Retailers must reasses the structure of their businesses to meet the unstoppable rise of digital commerce without destroying profitability.

As we digest the last of the Christmas updates, the numbers tell the story of a lacklustre festive season for retail, characterised by flat like-for-likes and a UK consumer whose behaviours are still shaped by the economic turbulence of the past eight years.

“The sector faces a year of unprecedented change as it grapples to get fit for a world where traditional business models are finding it increasingly hard to keep up”

Chris Brook-Carter

But while the raw figures failed to sparkle, retail’s reaction to what they signal has not.

And the indication is that the sector faces a year of unprecedented change as it grapples to get fit for a world where traditional business models are finding it increasingly hard to keep up.

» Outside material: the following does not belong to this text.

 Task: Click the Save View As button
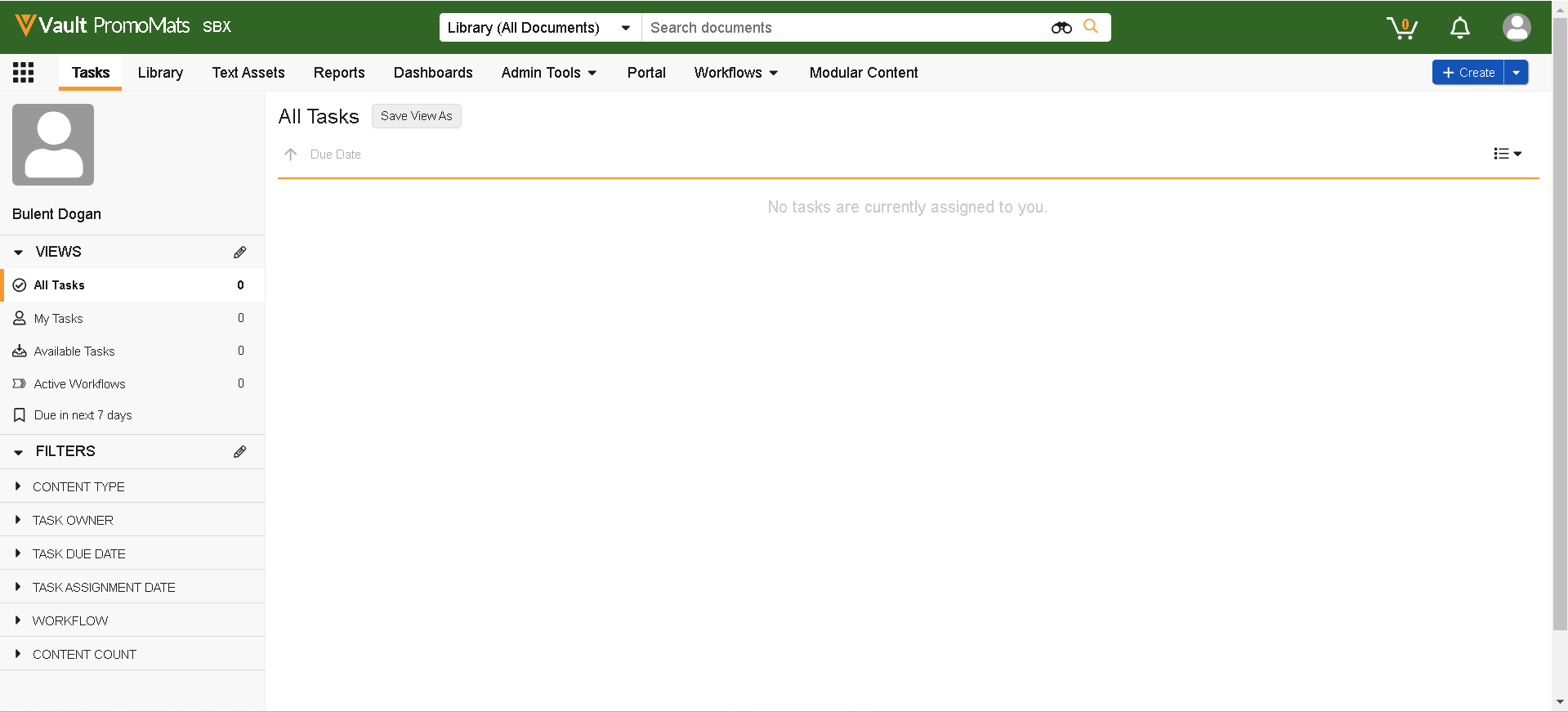click(416, 116)
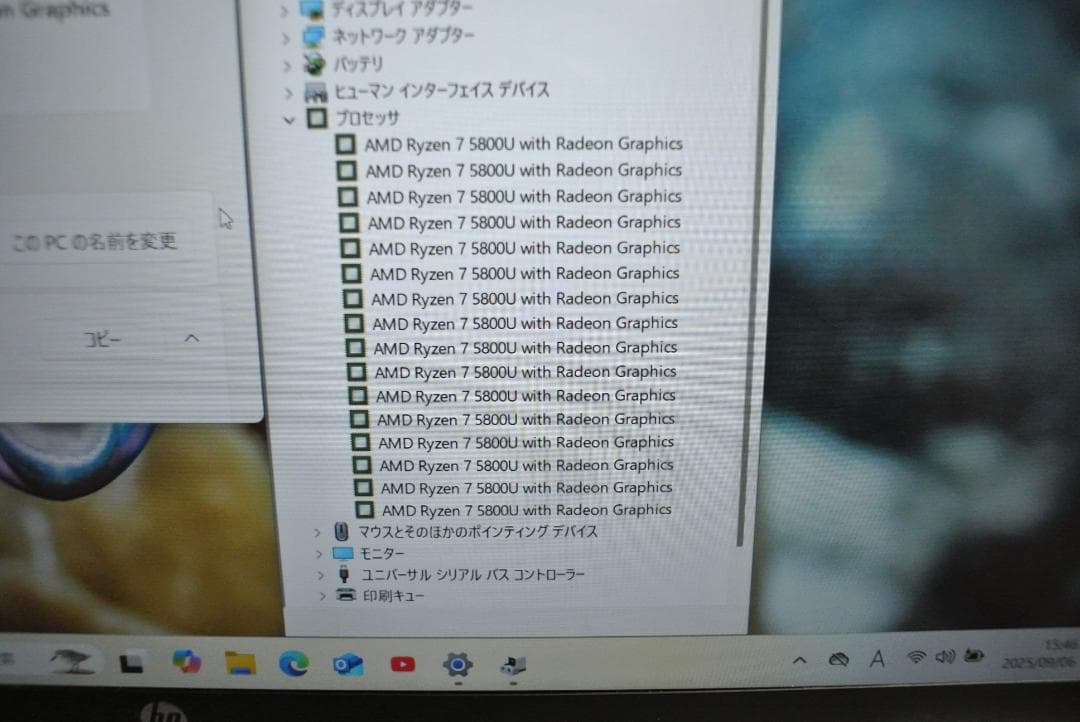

A run of boardroom reshuffles, corporate manoeuvres, sales and restructures have lit up the news pages in January.

That form continued this week with news that Boots is to cut up to 350 assistant store manager roles as part of an ongoing “simplification” drive, while Sainsbury’s has tabled a £1.3bn offer for Argos owner Home Retail Group.

Retail media and analysts alike will be sifting through the evidence of the first five weeks of the year seeking the themes that will come to define the remaining 11 months of 2016.

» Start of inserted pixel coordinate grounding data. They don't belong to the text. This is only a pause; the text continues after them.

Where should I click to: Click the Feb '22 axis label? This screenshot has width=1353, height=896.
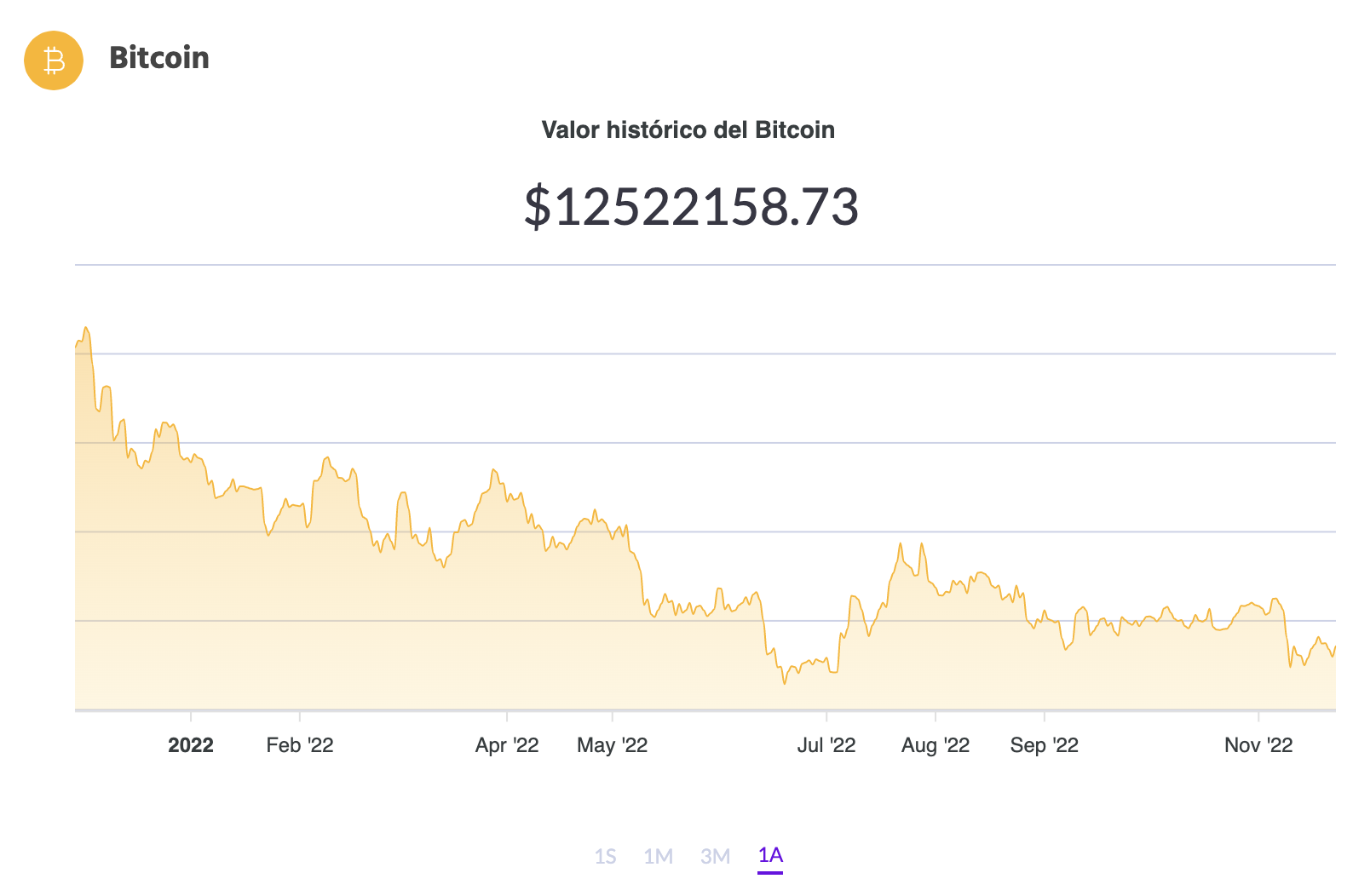click(x=300, y=745)
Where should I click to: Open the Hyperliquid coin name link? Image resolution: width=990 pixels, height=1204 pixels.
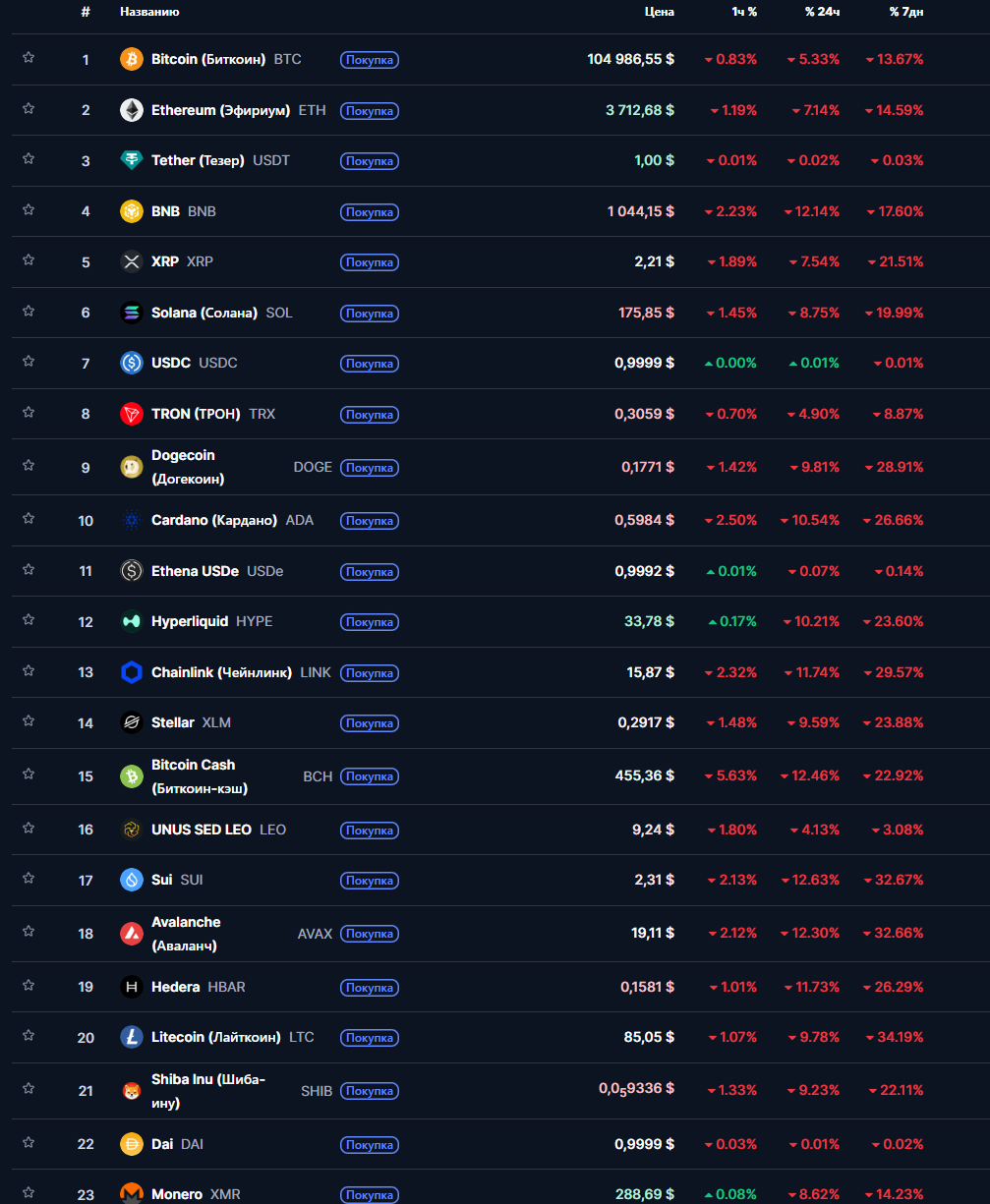coord(190,621)
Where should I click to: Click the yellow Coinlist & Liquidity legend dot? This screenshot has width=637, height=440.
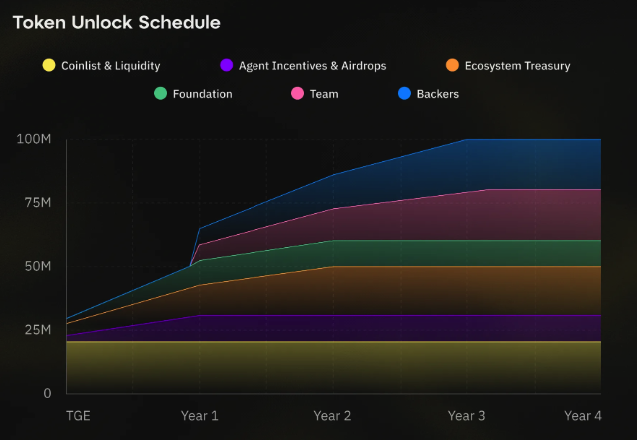click(48, 66)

We will undoubtedly hear more about the customer journey and reorganising around the customer – both products of a post-mobile age, which recognises that the consumer does not see channels in the way retail businesses still do.

The productivity problem

However, one topic far less glamorous than any digital buzzword is quickly coming to define the new year, and that is productivity.

From the margin-eroding nature of online commerce to business rates and the living wage, the escalating financial pressures of doing business on retailers are set against a backdrop of flatlining growth.

Moreover, the sector is operating a cost base that has been pruned and honed over eights years of economic downturn and now finds itself with nowhere else to go.

As our regular columnist OC&C’s Michael Jary pointed out last week, it should be a huge concern that the coming of age of digital technologies has coincided with a stagnation in retail productivity.

Rethinking retail

What was interesting about the Boots revelation was not the desire to find new cost savings, but the redirection of investment into training up to 200 extra staff to deliver a new “multi-skilled advisor model” in its shops, as the business seeks to ensure that every pound spent is targeted on delivering value to the customer.

Argos Sainsburys

Argos Sainsburys

Sainsbury’s hopes to benefit from Argos’ store and suplly chain assets

Meanwhile, the logic of Sainsbury’s desire to acquire Argos has at its heart the belief that the combined resources of the two groups – in particular the physical assets of the stores and supply chain – will help both businesses overcome the quandary of our time: how do retailers meet the unstoppable rise of digital commerce without destroying profitability?

Quite simply, retailers need to find ways of getting more from what they have got.

As the philosopher Henry David Thoreau said: “It is not enough to be busy. The question is: What are we busy about?”